Work required:
Find the number of lines containing the string "computer" in the data. Answer with the number by itself.

•••••

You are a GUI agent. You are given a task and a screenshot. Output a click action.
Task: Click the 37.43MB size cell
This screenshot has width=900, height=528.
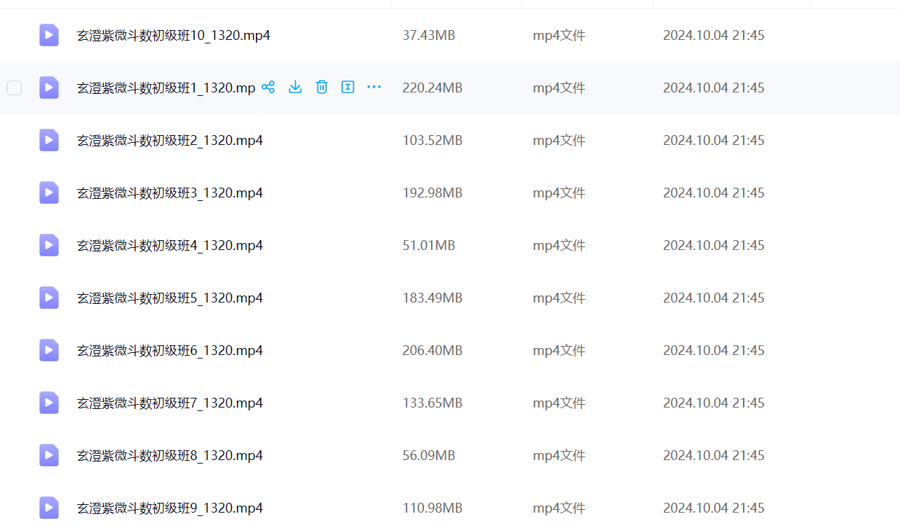[428, 35]
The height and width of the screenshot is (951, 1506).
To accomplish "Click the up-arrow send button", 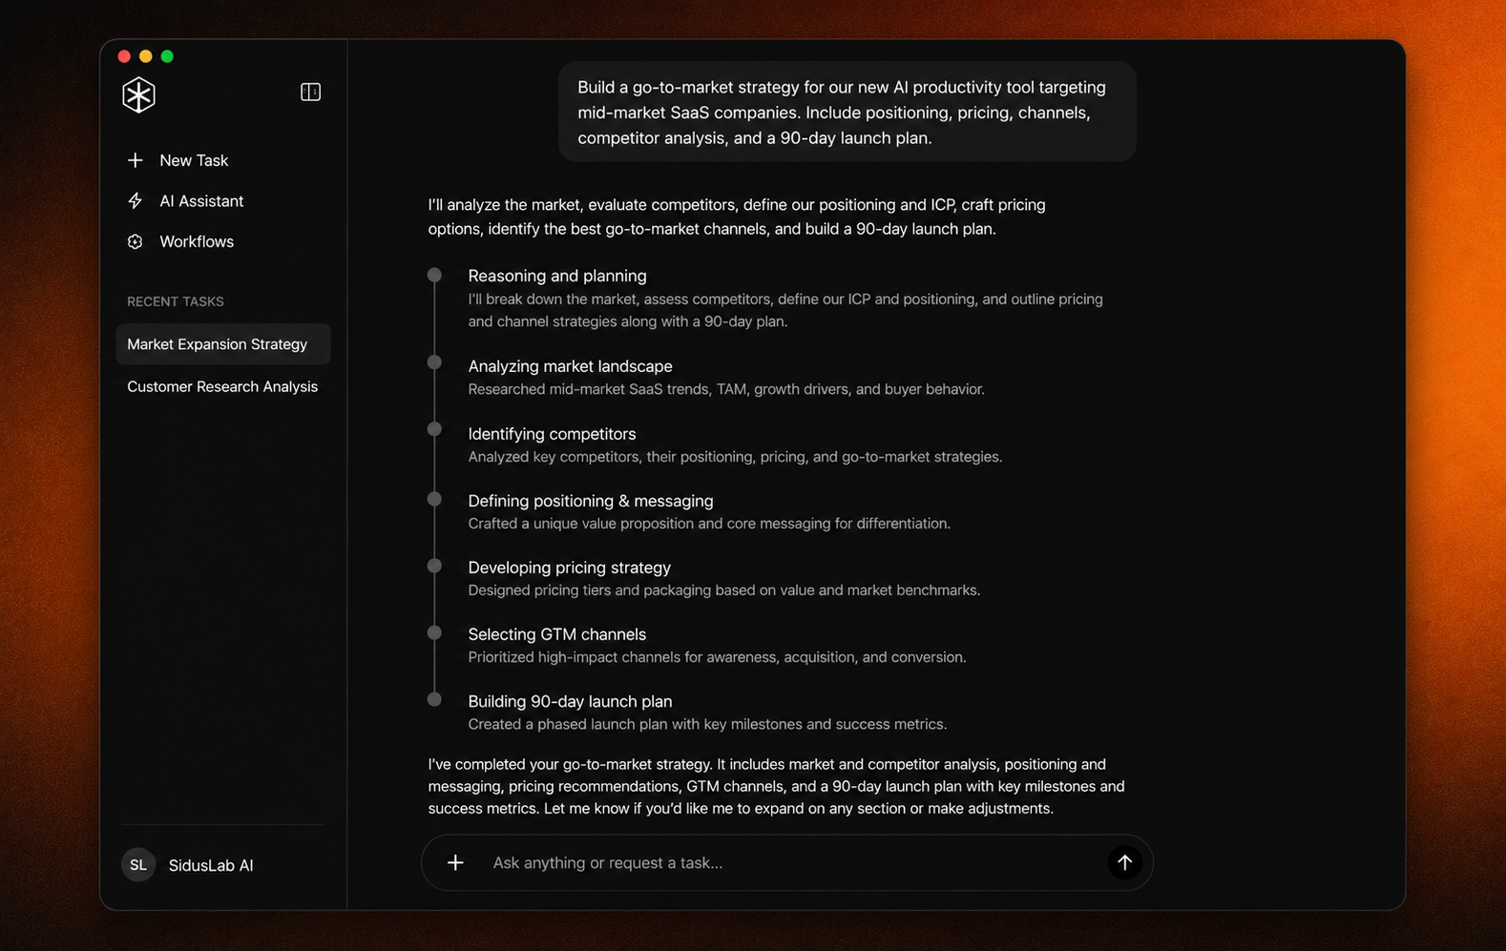I will tap(1124, 862).
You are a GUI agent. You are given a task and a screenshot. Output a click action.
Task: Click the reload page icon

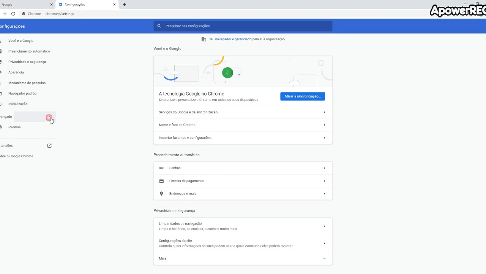tap(13, 14)
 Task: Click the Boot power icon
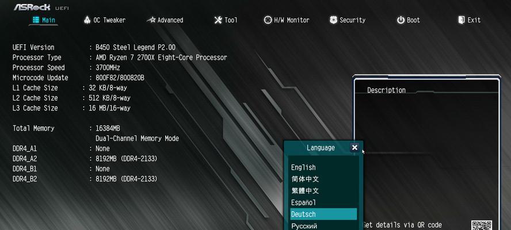tap(401, 20)
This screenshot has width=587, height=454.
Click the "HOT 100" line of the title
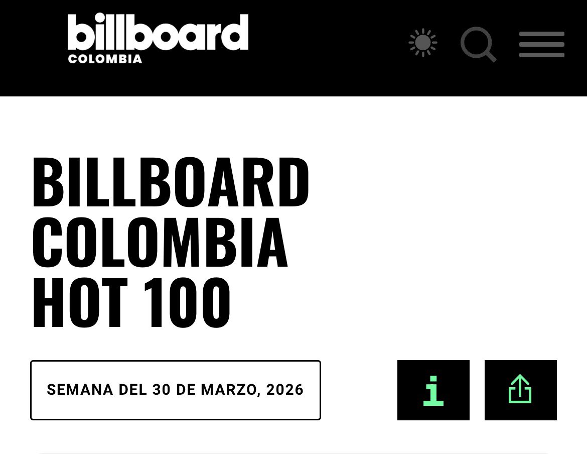pos(131,303)
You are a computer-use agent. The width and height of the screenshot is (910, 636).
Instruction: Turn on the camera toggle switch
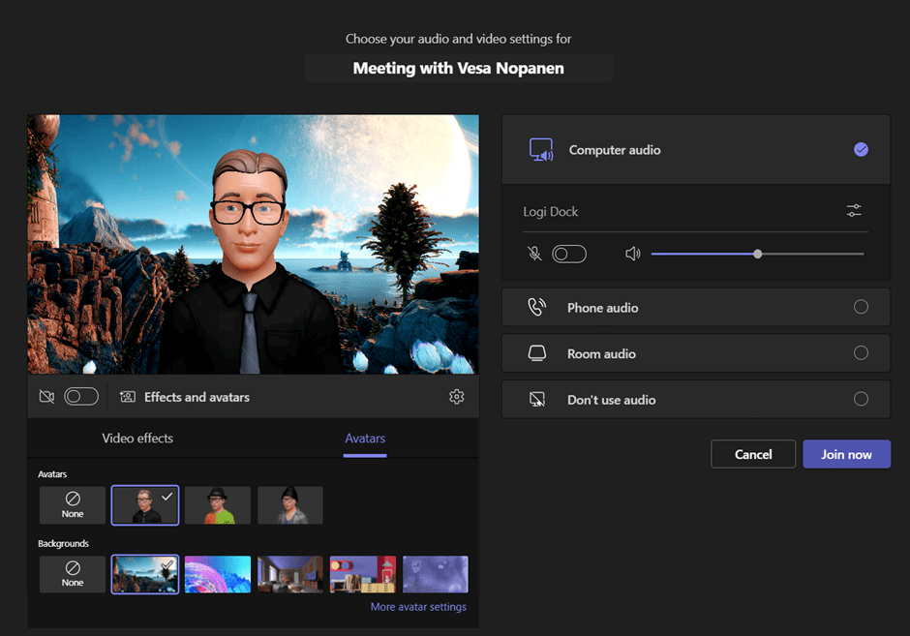[x=82, y=397]
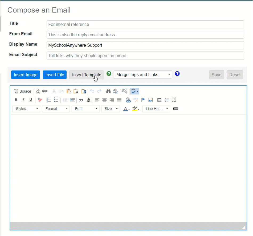The height and width of the screenshot is (236, 253).
Task: Click the blue help icon beside Merge Tags
Action: pos(177,74)
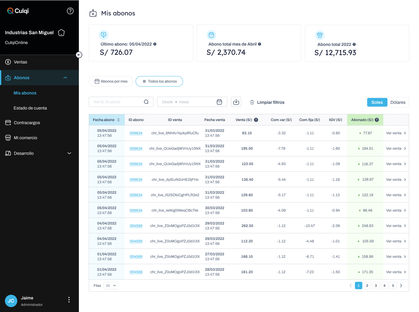
Task: Click Limpiar filtros button
Action: (267, 102)

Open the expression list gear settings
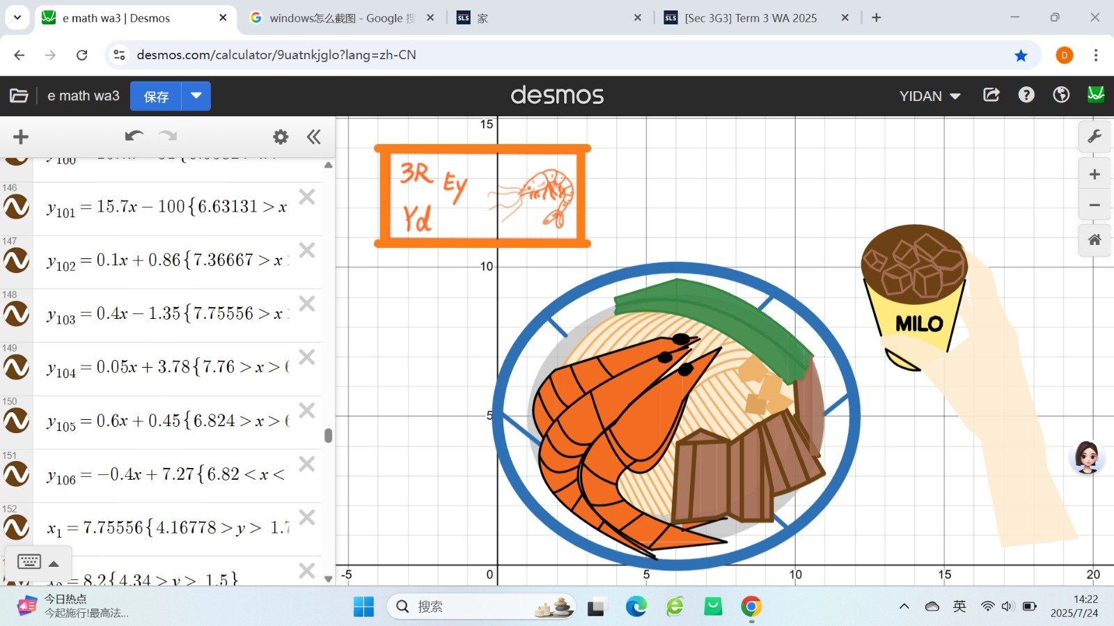coord(280,137)
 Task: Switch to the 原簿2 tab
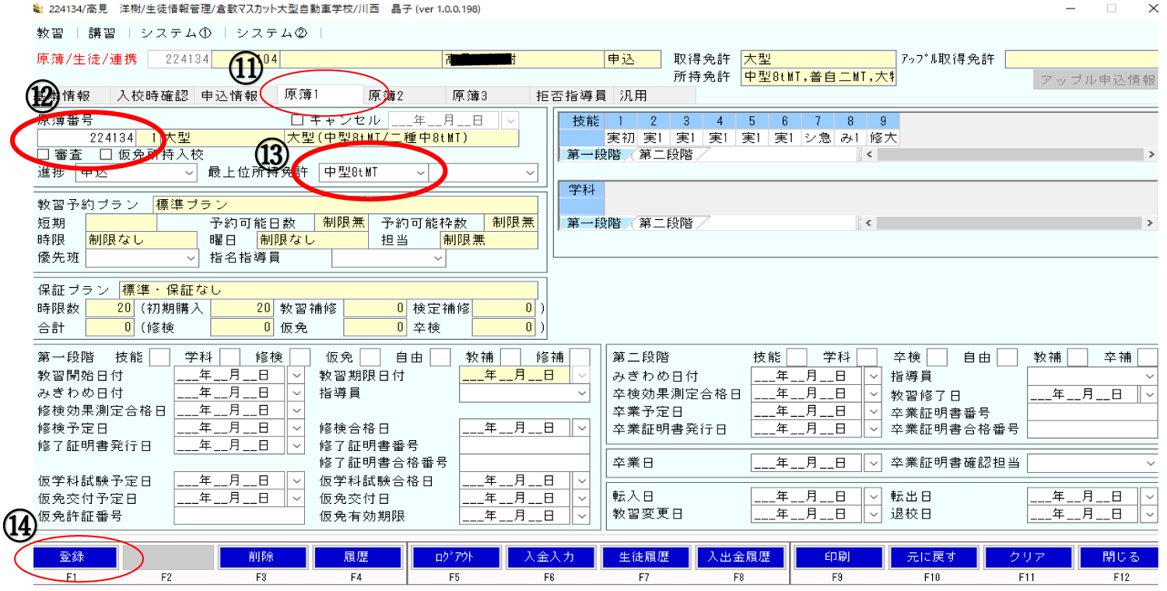[386, 96]
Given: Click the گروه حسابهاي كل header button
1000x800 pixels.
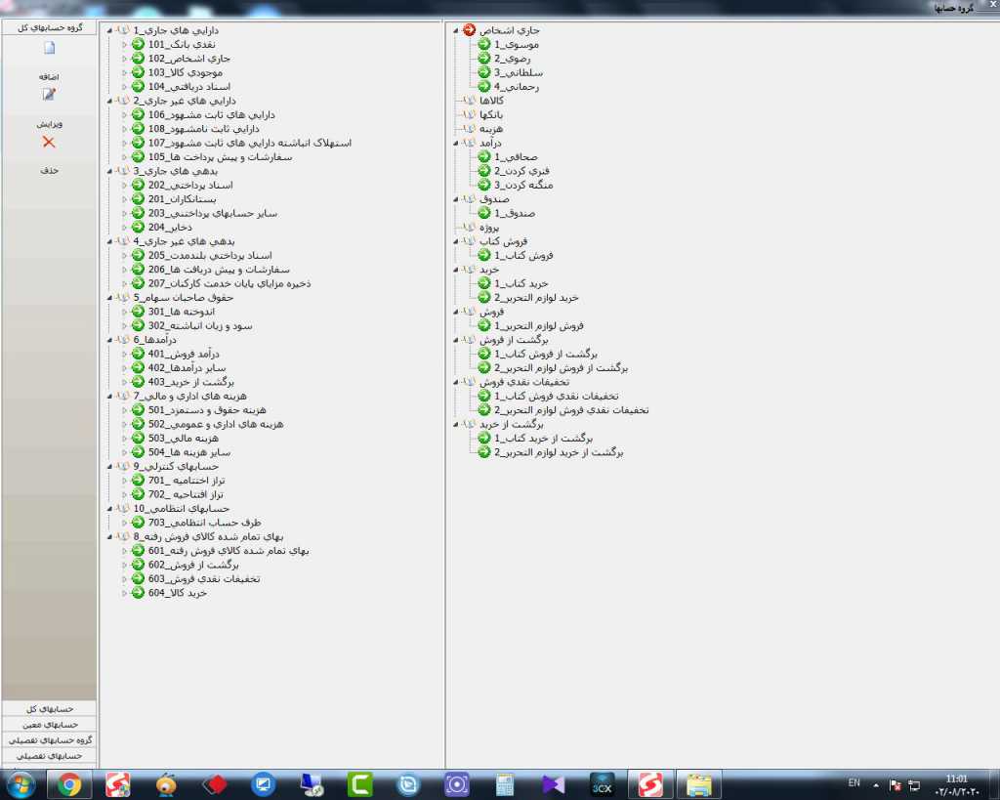Looking at the screenshot, I should pyautogui.click(x=49, y=27).
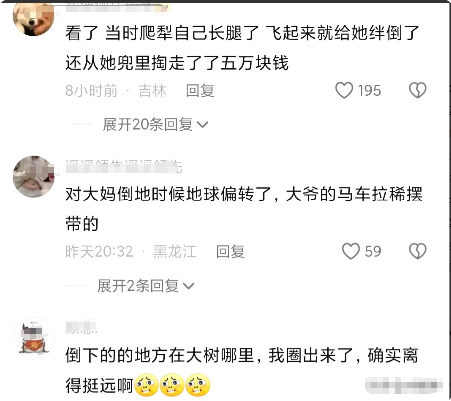
Task: Expand 展开2条回复 replies
Action: pyautogui.click(x=146, y=286)
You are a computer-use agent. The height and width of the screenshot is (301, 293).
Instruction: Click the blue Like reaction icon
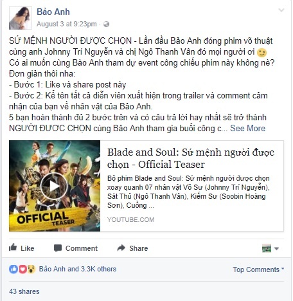13,269
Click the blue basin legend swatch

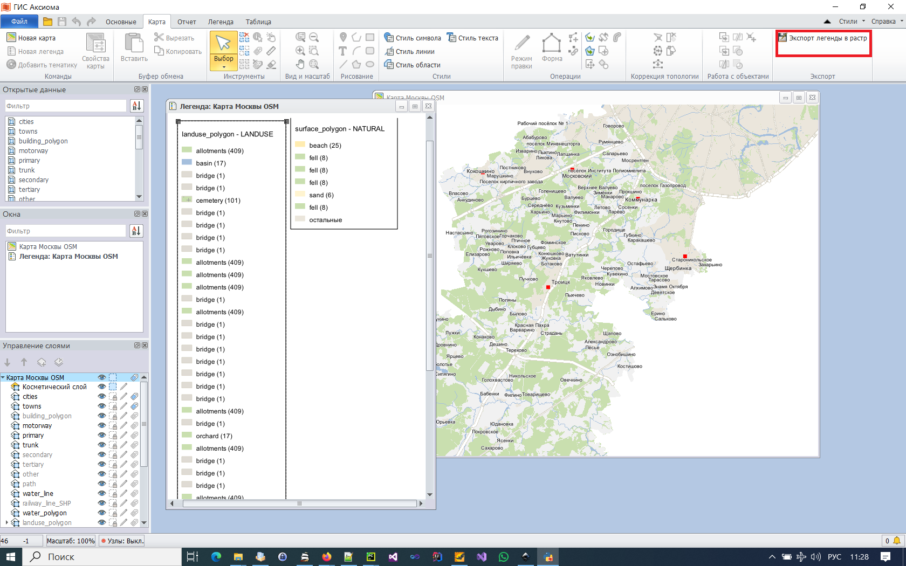pyautogui.click(x=187, y=163)
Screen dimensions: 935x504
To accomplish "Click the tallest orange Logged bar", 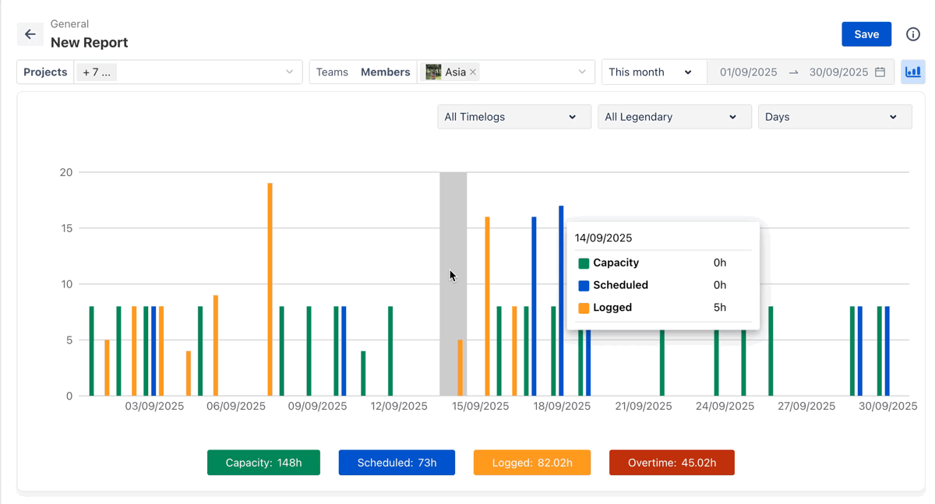I will click(x=270, y=288).
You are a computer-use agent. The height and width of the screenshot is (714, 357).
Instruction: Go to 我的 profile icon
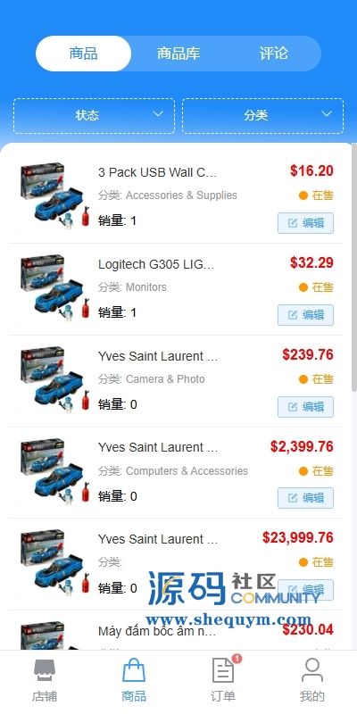[x=312, y=671]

•••••

Task output:
3